Cyclic Cushing’s syndrome in ACTH-dependent hypercortisolism induced by the immune checkpoint inhibitor pembrolizumab

Laura Borja Pardini 1,Correspondence to:, Ingrid Silva Bremer de Toledo 1, Aline Ramos Amaral 1, Vitória Donadoni Costa 2, Pedro Weslley Souza do Rosário 1
PMCID: PMC12574795  PMID: 41165449

Abstract

Immune checkpoint inhibitors have become transformative therapies, significantly enhancing survival outcomes for various neoplasms. However, they often trigger immune-related adverse events, including endocrinopathies. Cushing’s syndrome, characterized by exposure to elevated levels of circulating cortisol, presents a wide range of clinical features and is closely associated with increased morbidity and mortality. This article reports on a case of a patient under checkpoint inhibitor therapy, who developed cyclic adrenocorticotropic hormone-dependent hypercortisolism. The patient exhibited a Cushingoid phenotype, and testing revealed increased cortisol levels following the administration of 1 mg of dexamethasone, indicating endogenous hypercortisolism. Notably, the cortisol levels followed a cyclic pattern, decreasing as the next dose of pembrolizumab neared, thereby linking the hypercortisolism to fluctuations in the medication’s serum concentration. Given the significant morbidity linked to hypercortisolism, it is crucial for physicians prescribing immune checkpoint inhibitors to recognize the potential onset of endocrinopathies with unconventional presentations, such as cyclic hypercortisolism.
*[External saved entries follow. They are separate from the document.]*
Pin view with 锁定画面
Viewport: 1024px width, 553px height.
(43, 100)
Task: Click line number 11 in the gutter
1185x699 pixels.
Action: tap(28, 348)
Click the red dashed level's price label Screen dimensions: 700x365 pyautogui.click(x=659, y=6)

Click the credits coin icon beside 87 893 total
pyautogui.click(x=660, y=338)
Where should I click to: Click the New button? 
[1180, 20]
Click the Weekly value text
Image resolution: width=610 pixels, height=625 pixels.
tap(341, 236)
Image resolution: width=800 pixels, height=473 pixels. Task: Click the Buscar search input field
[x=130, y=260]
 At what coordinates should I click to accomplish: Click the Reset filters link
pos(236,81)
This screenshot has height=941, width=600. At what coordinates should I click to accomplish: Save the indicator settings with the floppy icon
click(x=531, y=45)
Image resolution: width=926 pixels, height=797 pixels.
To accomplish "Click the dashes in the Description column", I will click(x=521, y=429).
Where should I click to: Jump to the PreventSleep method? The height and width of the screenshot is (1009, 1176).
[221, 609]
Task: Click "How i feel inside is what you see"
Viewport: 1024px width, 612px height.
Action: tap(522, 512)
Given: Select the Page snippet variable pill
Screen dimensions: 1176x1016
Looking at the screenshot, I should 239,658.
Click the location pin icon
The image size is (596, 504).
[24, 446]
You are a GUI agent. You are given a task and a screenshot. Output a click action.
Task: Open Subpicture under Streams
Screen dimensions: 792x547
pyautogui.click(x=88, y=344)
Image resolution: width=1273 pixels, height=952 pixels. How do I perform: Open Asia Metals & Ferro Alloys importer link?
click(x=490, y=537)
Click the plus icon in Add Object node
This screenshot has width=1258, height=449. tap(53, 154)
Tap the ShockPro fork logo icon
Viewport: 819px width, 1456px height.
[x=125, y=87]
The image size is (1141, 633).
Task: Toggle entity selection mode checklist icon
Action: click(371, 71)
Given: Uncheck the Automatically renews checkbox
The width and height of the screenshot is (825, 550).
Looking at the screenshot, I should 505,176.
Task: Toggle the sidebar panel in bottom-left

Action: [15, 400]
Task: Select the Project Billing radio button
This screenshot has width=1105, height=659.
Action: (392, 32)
Such conditions may present diagnostic and therapeutic challenges, ultimately impacting patient survival.

Keywords: Cushing’s syndrome, immune checkpoint inhibitors, cyclic hypercortisolism

INTRODUCTION

Immune checkpoint inhibitors represent a promising therapeutic avenue that may enhance survival rates across various neoplasms. Although endocrinopathies such as thyroid disorders and hypopituitarism, secondary to hypophysitis, have been noted as autoimmune adverse effects, lesions affecting the gastrointestinal, pulmonary, renal, and skin systems are more frequently observed (1,2). Endogenous Cushing’s syndrome, an endocrinopathy induced by excessive levels of circulating cortisol, is characterized by a spectrum of clinical manifestations that contribute to increased morbidity and mortality (3). This article reports on a case in which a patient undergoing therapy with immune checkpoint inhibitors for cancer developed Cushing’s syndrome due to adrenocorticotropic hormone (ACTH)-dependent cyclic hypercortisolism.

CASE PRESENTATION

A 28-year-old woman, previously healthy, was diagnosed with stage IIID melanoma. The initial lesion was located on the right leg, with subsequent metastasis to the femoral lymph node, lung, optic tract, and subcutaneous nodules. As a second-line therapy, pembrolizumab 200 mg was administered every three weeks, completing the first cycle. Concurrently, the patient underwent stereotactic radiotherapy for the optic tract lesion, and high doses of dexamethasone were administered for neuroprotection over 30 days, followed by a gradual decrease over the next 30 days.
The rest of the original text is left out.